Enabling infrastructure network and improving regional co-operation on water and land management was the primary focus in a World Bank project in The Mekong Delta, Vietnam, which has supported more than one million farmers’ transition into more climate-resilient and resource-efficient ways of living. Extreme floods, droughts, saline intrusion, coastal and riverbank erosion are some of the characteristics of agricultural and aquaculture hub of The Mekong Delta, Vietnam. To support farmers sustain these good practices after the end of the project, the World Bank has also focused on creating an enabling infrastructure network and on improving regional co-operation to manage a resource that knows no boundaries, like water. With this project’s support, climate resilience has been mainstreamed into top-level policy documents. (p.24).
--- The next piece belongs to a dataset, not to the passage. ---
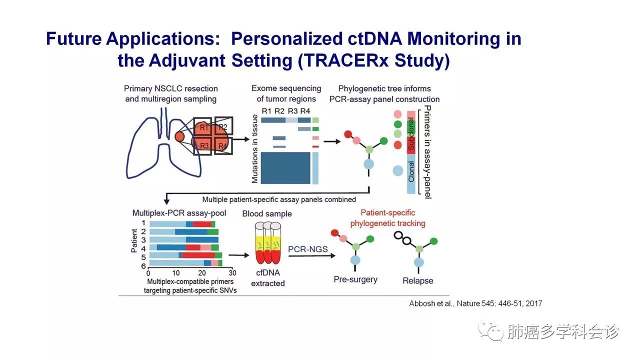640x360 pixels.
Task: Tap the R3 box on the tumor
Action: click(x=202, y=146)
Resilience is not just with reference to dealing with technical options. It is also about dealing with social situations and challenges. Studying community responses in COVID 19 pandemic, Global Resilience Partnership, identified the following key social domains of resilience. They are (1) the assets (natural, physical, human, financial) that people can draw upon, (2) the flexibility to change strategies (3) the ability for social organization to enable (or inhibit) cooperation, collective action, and knowledge sharing (4) learning to recognize and respond to change (5) behavioural and cognitive factors (e.g., risk attitudes, personal experience, social norms) that enable or constrain resilience, and (6) the agency to determine whether to change or not. (p.14). Lessons learnt reveal trust, social networks and community cohesion, collective action, shared learning, community wide decision making are the forms of social capital, which are important in determining resilience to shocks and challenges.